Mexican luxury tequila

Gran Centenario is a Mexican luxury tequila created in 1857 by Lázaro Gallardo. Gallardo was also the distiller, who was founder of the Selección Suave process.

== History ==
The founder of Gran Centenario was Lázaro Gallardo, a tavern owner in Tequila, Jalisco in Mexico. He is credited as a pioneer of tequila-making art because he created a process of blending tequilas that were rested in oak together with tequilas that were aged for much longer to make unique taste profiles. The brand is over 160 years old and is still family-owned. While Gallardo's process of crafting tequila at his tavern started in 1857, it was not until 1895 that Gran Centenario was launched.

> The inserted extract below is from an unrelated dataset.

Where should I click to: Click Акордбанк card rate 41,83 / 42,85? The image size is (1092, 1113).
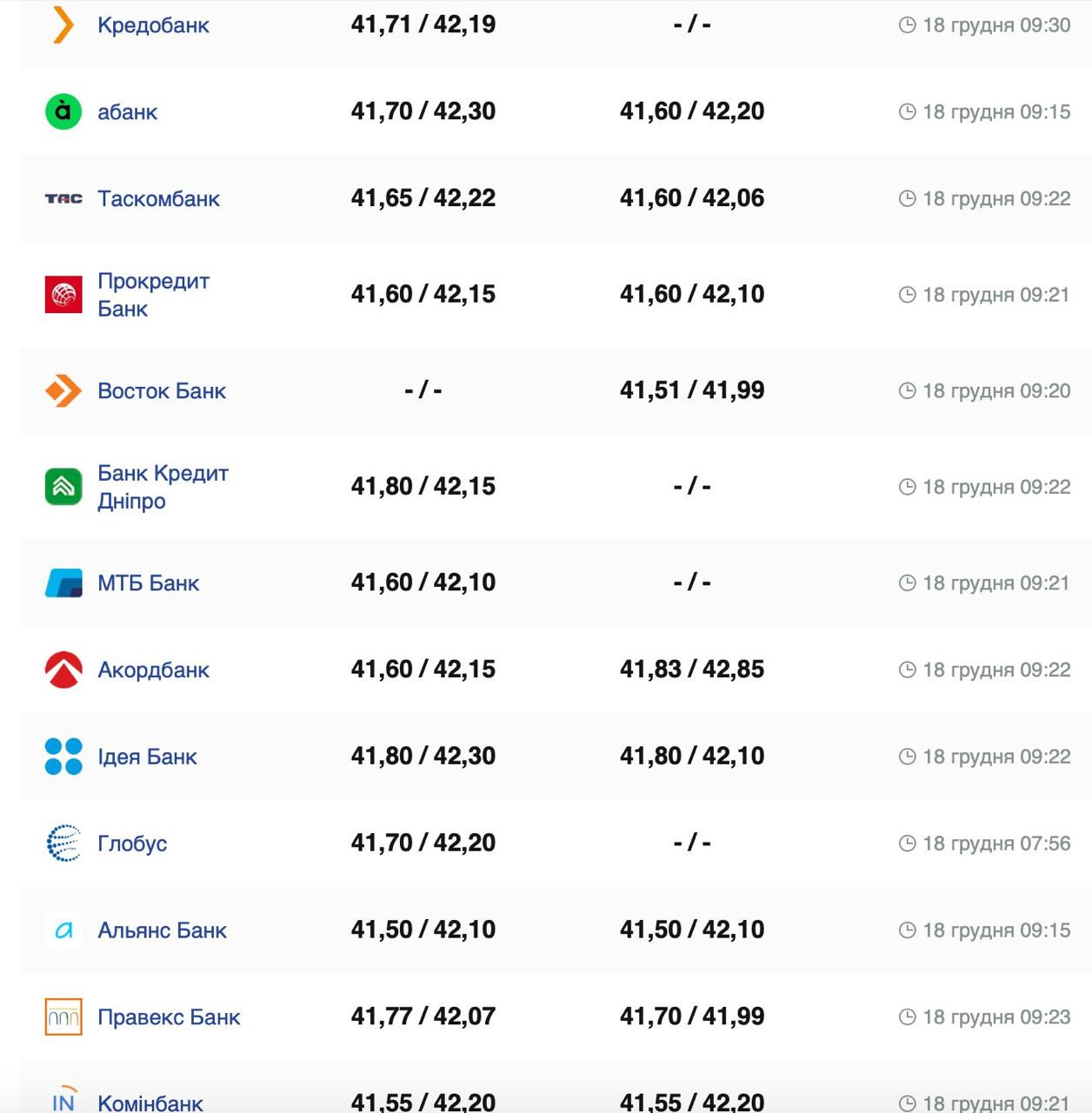point(692,670)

In the 1920s, Gallardo's son, Luciano, designed the bottle that was inspired by the then popular Art Deco style. This is also when the Angel of Independence was placed on the bottle and the legend of the angel formalized.

== Products and production ==
As of 2026, Gran Centenario offered Plata, Reposado, Extra Añejo, Cristalino tequilas.

== In popular culture ==
In 2023, Gran Centenario partnered with Mexican actor and former footballer Cristo Fernández. The brand is involved in a sponsorship of the Mexico national football team.